→ **Quoted passage**:
***

Aussie jobs threatened in vitamin crackdown
THE Morrison government wants to shield local vitamin manufacturers from a crackdown on "Australian Made" claims which threatens up to 30,000 jobs and exports worth nearly $1 billion annually.
It's understood some manufacturers of so-called complementary medicines have been considering whether to move offshore since Sydney-based company Nature's Care lost a Federal Court bid to use the Australian Made logo on its Fish Oil 1000 + Vitamin D3 capsules.
While the capsules were made here, the raw fish oil came from Chile and the D3 was from China.
Late last year the court ruled the encapsulation process wasn't "substantial transformation" as required under new tougher labelling laws.
The decision had the potential to jeopardise the viability of an industry that in 2018 exported $940 million worth of vitamins - more than half of that to China - and employs 29,000 people.
News Corp Australia can today reveal such supplements would get the green-and-gold tick if a new plan approved by the Federal Government goes ahead.
"Under the changes, complementary medicines manufactured in Australia in production facilities regulated by the Therapeutic Goods Administration would be able to make the claim 'Australian made' and use the Australian Made logo," Industry Minister Karen Andrews said.

***

(Collected data)
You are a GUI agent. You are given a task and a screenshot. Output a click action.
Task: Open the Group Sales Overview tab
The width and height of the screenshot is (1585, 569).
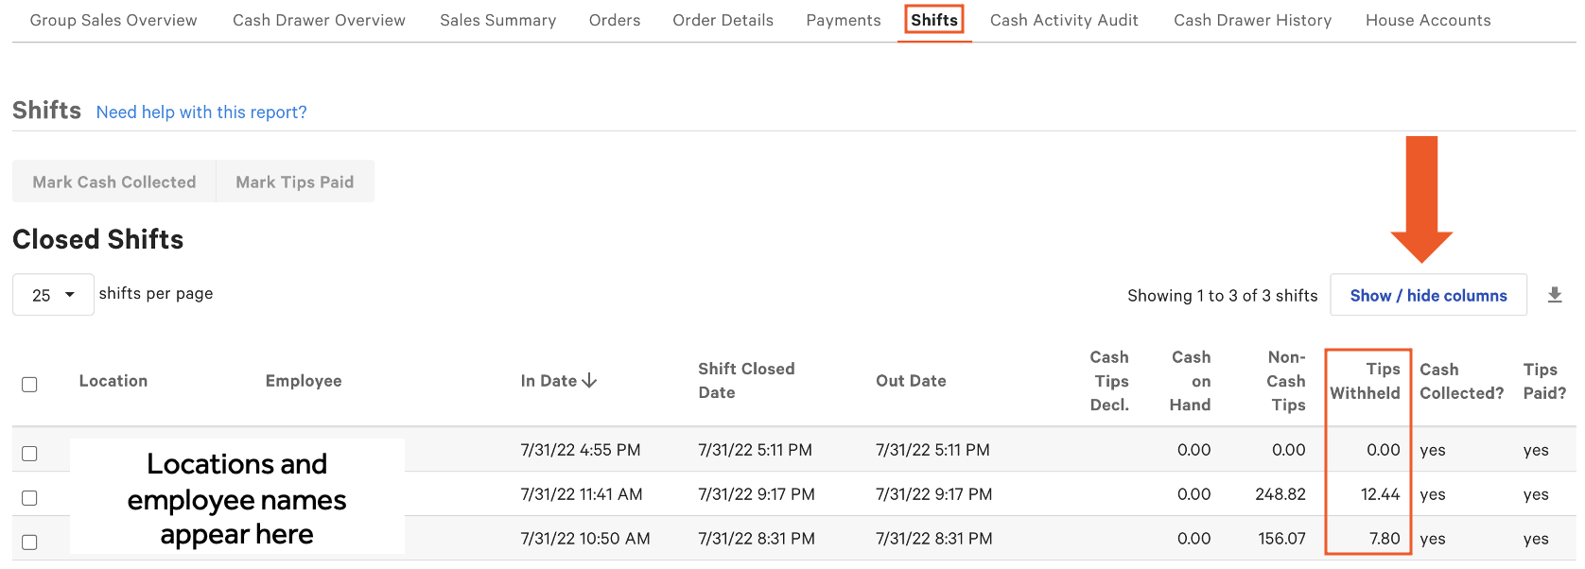tap(113, 20)
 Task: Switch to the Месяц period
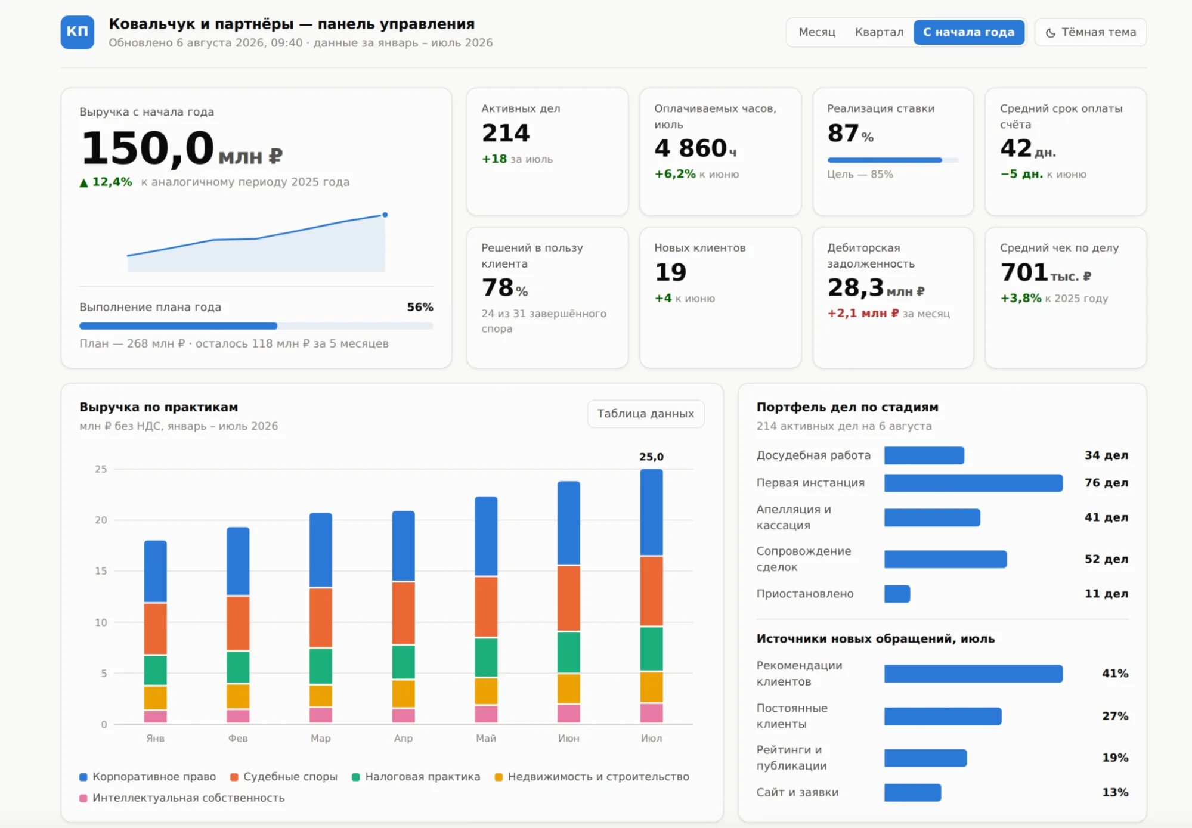click(x=816, y=32)
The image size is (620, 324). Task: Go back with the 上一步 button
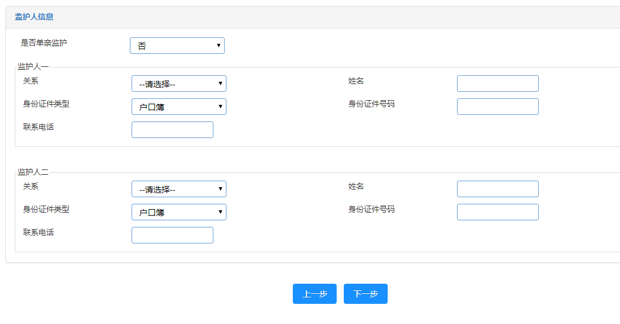314,294
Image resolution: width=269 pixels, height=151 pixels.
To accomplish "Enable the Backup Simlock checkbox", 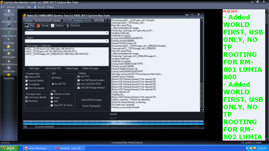I will (x=27, y=81).
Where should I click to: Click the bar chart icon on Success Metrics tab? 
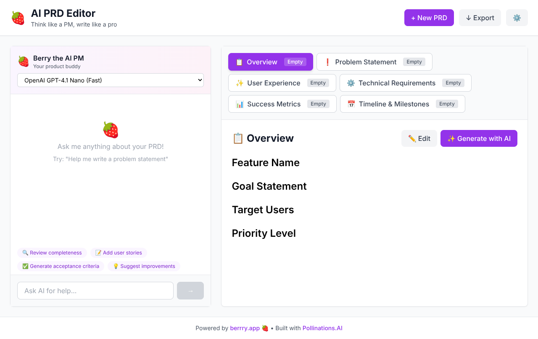[x=240, y=103]
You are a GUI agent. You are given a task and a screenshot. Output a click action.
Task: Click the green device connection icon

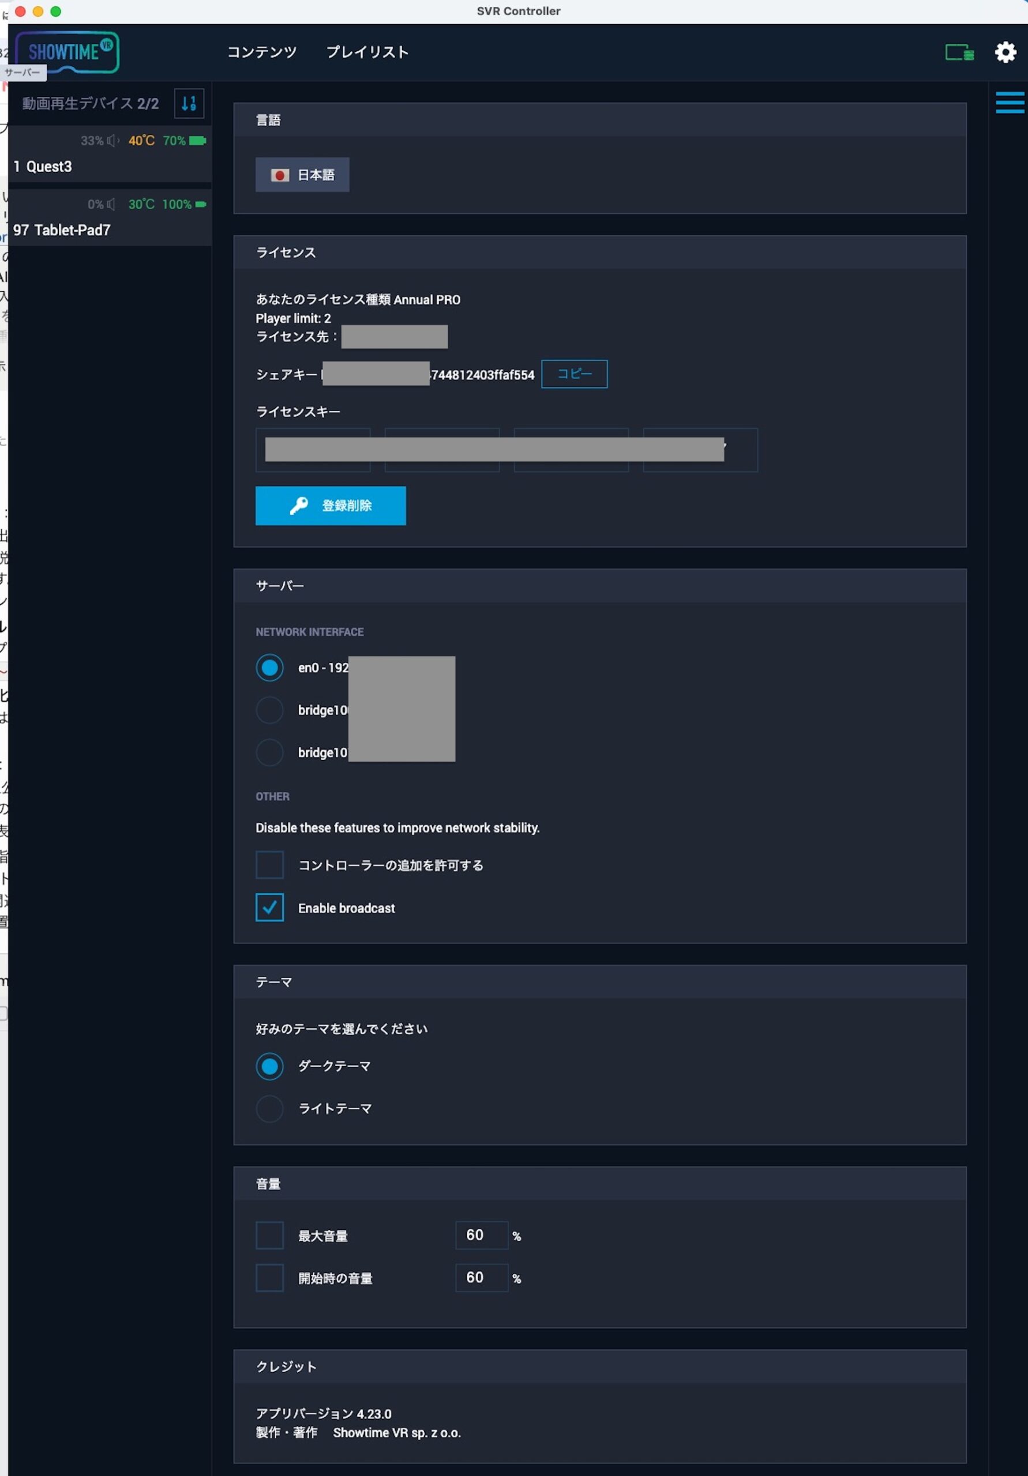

***

→ **Instructions**:
**a)** In the vitamin crackdown article, where did the raw fish oil in the Nature's Care capsules come from?
**b)** Repeat word for word the part of the vitamin crackdown article that runs from "While the capsules" up to and including "Government goes ahead.".

→ **Answers by item number**:
**a)** Chile

**b)**
While the capsules were made here, the raw fish oil came from Chile and the D3 was from China.
Late last year the court ruled the encapsulation process wasn't "substantial transformation" as required under new tougher labelling laws.
The decision had the potential to jeopardise the viability of an industry that in 2018 exported $940 million worth of vitamins - more than half of that to China - and employs 29,000 people.
News Corp Australia can today reveal such supplements would get the green-and-gold tick if a new plan approved by the Federal Government goes ahead.